As for the final scene of the series, it is extremely fitting, although I do think there is a bit of a plot hole to it.
This plot hole was not enough to detract any enjoyment out of the ending for me, though, because of how fitting a conclusion it was.

There is one part of Barry‘s ending that does not make much sense to me but, other than that, this was a perfect ending.

In my review for the first three seasons of Barry, I said that if the final season stuck the landing then it would be among the greatest TV series of all time.
Now that I can say the show has stuck the landing, I stand by this sentiment entirely.
Barry is definitley in my top ten favourite shows of all time.
It is darkly comedic, has phenomenal characters, and now an ending that is somehow fitting, tragic and hilarious all at the same time.    
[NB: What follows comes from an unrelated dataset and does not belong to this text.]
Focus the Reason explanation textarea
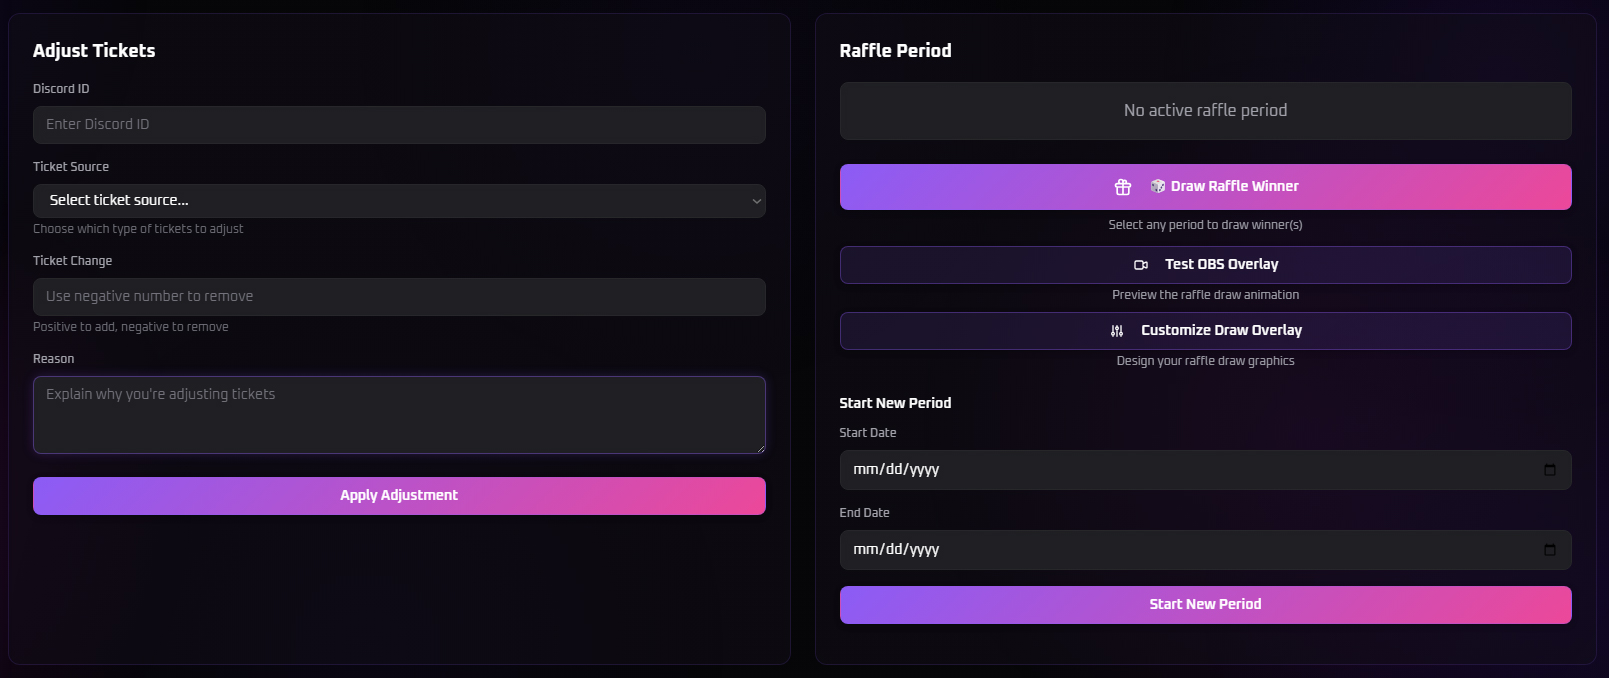Screen dimensions: 1609x678 [399, 414]
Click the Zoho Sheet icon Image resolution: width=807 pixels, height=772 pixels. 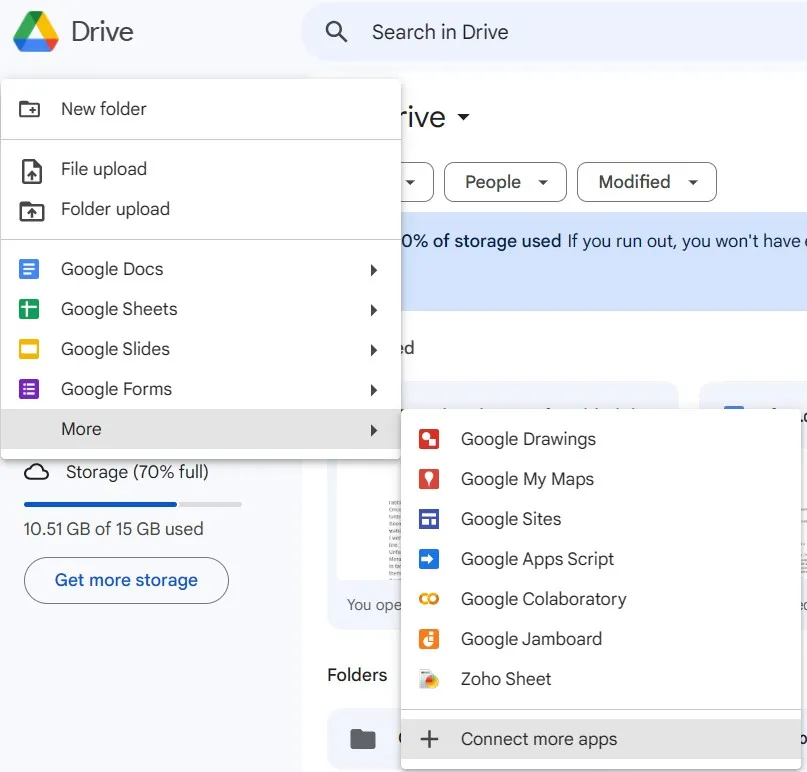click(429, 679)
Barry Review: One of the Best Shows on Television.

For a while now, I have heard constant praise about the show Barry, with plenty of people making comparisons to other amazing shows like Breaking Bad when refrencing it.
Knowing that the third season was about to be released, I decided to watch the first two seasons and then the third as it was airing and, after finishing Barry, I can say that all of the praise and comparisons to other fantastic series is definitely warranted.
Created by Bill Hader and Alec Berg, the show stars Hader as the titular character, Barry Berkman, a former marine turned hitman who feels lost in life.
After being sent to Los Angeles by his handler, Monroe Fuchs (Stephen Root), to kill a man for the Chechen Mafia, Barry finds himself being drawn into an acting class taught by disgraced actor Gene Cousineau (Henry Winkler).
Barry comes to believe that he has found his calling, and tries to get out of the hitman business to pursue acting, with both hilarious and dark results, sometimes a mixture of the two.

The dark comedy of Barry can be both hilarious and terrifying.

Along with the dark comedy and excellent writing, what also keeps the show together is its stellar cast of characters.
Hader is incredible as Barry, making the hitman trying to be an actor someone I sympathised with while feeling guilty for doing so because of the absolutley horrible things he does.
Winkler is also amazing as Cousineau, a sympathetic mentor figure who probably bears the biggest loss for letting Barry into his life out of any of the main characters.

Seeing what Barry puts Cousineau through is some of the most tragic stuff in the whole show.

Fuchs is probably the scummiest character in the entire series, with his sociopathic manipulation of Barry and those closest to him to get what he wants.
Noho Hank (Anthony Carrigan) is the exact opposite of this; a somehow charming member of the Chechen Mafia, who I am so glad they did not kill off in the first episode, like they originally intended to do.
Last, but certainly not least, there is Sally Reed (Sarah Goldberg), Barry’s acting classmate and later girlfriend, who maintains the trend of characters being flawed yet sympathetic excellently, with Goldberg delivering various fantastic monolgues.

One monologue from Sally in Season Two was so fantastic that I would have been rendered speechless had it not been for the following joke making me bust a gut laughing.

The situations all of these characters are placed in, and often cause in Barry’s case, are also darkly humorous, resulting in multiple masterpiece episodes, like “Loud, Fast and Keep Going”, “Know Your Truth”, “Ronny/Lily”, “Berkman > Block”, and “710N”.
The final episode of Season Three, “Starting Now” is a particularly intense ride, with Bill Hader stating he wanted the episode to feel like an anxiety attack.
He definitley succeeded in giving the episode this effect, with there being one scene that absolutley terrified me, not because of what we see but because of what we hear.

This is probably one of the best examples of sound being scarier than sight. I felt like Hank in this scene: Horrified and helpless.

The ending to “Starting Now” in particular surprised me because now I have absolutley no idea where Season Four is going to go, making me even more excited for it.
Barry is an absolute masterpiece of a show and, if its series finale lands correctly, whenever we do get the final season, it could very well stand alongside the likes of Breaking Bad as one of the greatest TV series of all time.